- Born: 1979 (age 46–47) Scranton, Pennsylvania
- Education: Syracuse University
- Occupations: Screenwriter, production assistant
- Writing career
- Notable work: Assassination of a High School President

= Tim Calpin =

American screenwriter

Timothy Calpin, Jr. (born 1979) is an American screenwriter best known for writing the 2009 film Assassination of a High School President.

==Biography==
Calpin was born in Scranton, Pennsylvania, and first became interested in writing while attending Scranton Preparatory School, from which he graduated in 1997. He went on to earn a bachelor's degree in film at Syracuse University. Calpin wrote his first script while at Syracuse. After leaving college, he relocated to New York City where he worked mainly as a production assistant on commercials and short films, he moved to Los Angeles, California in November 2003 after getting an agent.

In Los Angeles, he met Kevin Jakubowski, who helped him get a job on the television comedy series South Park for two seasons, first as a production assistant and later as a personal assistant to executive producer Anne Garefino. Working on South Park, Calpin says he and Jakubowski "picked up plenty" from watching Trey Parker and Matt Stone and the other staff writers at work, and the pair realized that they shared similar writing styles and "comedic sensibilities". The pair first wrote and collaborated on Your Ex-Girlfriend's Cat, which was optioned by Rogue Pictures but has still not been greenlighted. In December 2005, while South Park was on hiatus, Calpin and Jakubowski began writing Assassination of a High School President, a screenplay which evolved from high school-related stories they had been working on separately.
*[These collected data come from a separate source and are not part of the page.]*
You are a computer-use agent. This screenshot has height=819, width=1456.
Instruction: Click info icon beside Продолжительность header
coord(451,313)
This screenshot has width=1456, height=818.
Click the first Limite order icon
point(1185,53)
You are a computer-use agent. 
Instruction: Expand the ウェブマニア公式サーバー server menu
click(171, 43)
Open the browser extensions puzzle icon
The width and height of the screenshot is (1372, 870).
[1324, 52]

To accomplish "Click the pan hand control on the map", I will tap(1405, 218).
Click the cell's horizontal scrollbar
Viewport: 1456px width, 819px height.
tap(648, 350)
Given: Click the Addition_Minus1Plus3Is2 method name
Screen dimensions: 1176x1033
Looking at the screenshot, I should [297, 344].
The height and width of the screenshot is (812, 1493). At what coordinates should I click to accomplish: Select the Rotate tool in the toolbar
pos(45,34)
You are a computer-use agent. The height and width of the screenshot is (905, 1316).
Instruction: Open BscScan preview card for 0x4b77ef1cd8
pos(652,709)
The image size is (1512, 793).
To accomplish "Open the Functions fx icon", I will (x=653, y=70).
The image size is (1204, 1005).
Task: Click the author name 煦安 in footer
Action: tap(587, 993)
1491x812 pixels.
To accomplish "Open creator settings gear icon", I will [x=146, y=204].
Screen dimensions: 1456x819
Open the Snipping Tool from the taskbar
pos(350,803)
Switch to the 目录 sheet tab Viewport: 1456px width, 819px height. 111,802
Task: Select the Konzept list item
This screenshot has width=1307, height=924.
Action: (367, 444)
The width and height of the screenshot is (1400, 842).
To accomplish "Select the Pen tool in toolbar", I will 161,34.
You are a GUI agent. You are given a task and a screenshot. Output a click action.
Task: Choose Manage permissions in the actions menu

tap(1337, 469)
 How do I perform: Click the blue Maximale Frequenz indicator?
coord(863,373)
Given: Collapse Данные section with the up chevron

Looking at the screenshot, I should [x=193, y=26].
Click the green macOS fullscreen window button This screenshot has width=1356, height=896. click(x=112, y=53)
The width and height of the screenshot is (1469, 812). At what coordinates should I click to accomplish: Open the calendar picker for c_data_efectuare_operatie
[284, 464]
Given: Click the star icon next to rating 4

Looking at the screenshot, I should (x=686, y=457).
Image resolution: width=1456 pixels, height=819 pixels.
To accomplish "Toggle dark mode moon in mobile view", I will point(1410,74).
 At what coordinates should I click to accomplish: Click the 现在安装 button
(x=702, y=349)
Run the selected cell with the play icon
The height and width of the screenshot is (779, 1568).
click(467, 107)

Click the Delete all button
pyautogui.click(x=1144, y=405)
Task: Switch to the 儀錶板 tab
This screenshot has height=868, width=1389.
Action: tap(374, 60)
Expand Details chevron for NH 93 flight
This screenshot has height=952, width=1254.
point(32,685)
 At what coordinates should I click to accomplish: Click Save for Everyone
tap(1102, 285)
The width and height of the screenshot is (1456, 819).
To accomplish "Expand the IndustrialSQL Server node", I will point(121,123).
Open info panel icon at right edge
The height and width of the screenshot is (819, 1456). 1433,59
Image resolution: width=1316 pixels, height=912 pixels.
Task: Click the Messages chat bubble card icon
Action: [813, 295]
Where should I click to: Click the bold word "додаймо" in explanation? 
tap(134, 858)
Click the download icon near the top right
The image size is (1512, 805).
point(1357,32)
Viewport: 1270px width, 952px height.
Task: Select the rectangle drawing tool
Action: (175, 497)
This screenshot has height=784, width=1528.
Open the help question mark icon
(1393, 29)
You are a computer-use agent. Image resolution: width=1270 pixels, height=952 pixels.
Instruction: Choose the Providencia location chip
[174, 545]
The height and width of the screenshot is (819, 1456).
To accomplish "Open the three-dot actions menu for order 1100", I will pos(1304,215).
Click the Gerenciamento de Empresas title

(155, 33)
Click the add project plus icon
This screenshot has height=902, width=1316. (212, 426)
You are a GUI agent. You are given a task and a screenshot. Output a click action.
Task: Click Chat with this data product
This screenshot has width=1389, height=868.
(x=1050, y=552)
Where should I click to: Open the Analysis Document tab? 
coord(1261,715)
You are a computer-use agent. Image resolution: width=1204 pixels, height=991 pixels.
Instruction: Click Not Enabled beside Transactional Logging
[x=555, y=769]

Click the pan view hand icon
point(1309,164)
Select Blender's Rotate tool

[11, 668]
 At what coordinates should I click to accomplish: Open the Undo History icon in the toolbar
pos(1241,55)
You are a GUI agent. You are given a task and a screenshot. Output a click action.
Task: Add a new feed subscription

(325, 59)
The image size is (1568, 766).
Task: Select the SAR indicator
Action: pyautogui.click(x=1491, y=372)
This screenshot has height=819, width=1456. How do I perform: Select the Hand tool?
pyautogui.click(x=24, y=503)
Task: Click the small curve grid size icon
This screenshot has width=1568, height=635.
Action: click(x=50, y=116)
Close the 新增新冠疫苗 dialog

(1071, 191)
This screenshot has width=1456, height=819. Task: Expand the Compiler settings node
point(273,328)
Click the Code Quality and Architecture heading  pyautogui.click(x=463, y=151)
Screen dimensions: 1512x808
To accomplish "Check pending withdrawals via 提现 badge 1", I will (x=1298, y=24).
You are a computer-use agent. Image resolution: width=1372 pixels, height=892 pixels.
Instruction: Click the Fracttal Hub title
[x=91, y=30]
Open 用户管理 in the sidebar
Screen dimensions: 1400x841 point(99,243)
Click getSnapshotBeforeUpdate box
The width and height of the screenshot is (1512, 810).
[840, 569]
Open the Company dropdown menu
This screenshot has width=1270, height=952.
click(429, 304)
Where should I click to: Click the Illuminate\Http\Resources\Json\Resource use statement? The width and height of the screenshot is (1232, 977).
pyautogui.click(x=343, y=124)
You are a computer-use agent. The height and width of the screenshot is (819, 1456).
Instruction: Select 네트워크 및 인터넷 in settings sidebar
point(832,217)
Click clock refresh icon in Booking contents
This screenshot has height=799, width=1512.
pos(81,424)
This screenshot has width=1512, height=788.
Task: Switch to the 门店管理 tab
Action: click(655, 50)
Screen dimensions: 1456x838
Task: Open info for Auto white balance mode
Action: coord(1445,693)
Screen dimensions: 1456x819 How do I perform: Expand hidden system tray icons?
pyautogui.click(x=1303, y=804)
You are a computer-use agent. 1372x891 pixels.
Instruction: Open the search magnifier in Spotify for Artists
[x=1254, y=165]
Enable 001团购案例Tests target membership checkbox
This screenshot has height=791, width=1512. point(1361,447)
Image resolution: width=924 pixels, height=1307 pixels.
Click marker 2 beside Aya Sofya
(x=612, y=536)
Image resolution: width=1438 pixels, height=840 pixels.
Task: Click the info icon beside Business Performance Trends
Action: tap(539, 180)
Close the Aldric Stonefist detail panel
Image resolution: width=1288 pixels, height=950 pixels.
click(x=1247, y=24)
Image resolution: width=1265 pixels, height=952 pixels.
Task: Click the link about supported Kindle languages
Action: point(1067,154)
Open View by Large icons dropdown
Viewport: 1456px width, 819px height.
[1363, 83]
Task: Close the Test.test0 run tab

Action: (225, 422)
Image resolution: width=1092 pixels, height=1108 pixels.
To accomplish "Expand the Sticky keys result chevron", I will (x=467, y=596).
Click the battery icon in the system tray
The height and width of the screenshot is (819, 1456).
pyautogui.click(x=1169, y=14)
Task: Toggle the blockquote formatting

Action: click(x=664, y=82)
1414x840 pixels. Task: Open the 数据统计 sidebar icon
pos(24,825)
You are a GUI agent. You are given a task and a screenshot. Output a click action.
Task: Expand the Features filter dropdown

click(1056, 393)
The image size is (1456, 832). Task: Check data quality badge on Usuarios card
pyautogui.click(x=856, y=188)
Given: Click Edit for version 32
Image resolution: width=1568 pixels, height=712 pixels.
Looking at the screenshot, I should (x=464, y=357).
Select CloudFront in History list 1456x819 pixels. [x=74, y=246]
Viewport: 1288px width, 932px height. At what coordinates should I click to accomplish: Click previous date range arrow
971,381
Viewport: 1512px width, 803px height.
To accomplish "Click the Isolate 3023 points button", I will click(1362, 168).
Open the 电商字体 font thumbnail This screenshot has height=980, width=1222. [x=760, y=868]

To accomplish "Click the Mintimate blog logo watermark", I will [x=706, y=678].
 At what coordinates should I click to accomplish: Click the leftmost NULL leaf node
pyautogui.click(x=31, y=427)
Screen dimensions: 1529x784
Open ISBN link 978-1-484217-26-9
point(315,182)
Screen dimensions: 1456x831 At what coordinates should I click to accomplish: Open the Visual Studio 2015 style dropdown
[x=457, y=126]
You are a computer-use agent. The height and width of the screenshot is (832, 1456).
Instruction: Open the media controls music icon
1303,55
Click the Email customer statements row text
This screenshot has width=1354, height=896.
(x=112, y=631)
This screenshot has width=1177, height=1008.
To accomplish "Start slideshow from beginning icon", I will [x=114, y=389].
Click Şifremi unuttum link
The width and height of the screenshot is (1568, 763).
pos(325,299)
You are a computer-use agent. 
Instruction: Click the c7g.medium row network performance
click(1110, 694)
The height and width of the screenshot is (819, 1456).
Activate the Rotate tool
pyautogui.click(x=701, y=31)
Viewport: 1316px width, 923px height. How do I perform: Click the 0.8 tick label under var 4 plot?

When the completed script was given to film studios in April 2006, despite receiving a generally positive response, companies were reluctant to produce the film as it was not conventionally mainstream, until film producer Roy Lee brought the script to Yari Film Group, who signed on to produce, and Brett Simon soon after signed on to direct.

In September 2007 Calpin wrote and directed the short film Gentleman Jack, about two men trying to pick up the same girl in a bar, which was Agapic Films' first feature.

Calpin is currently working with Jakubowski on a film for Lions Gate Entertainment about two professional pool players, and a script for MTV Films, possibly about the local music scene in a small town.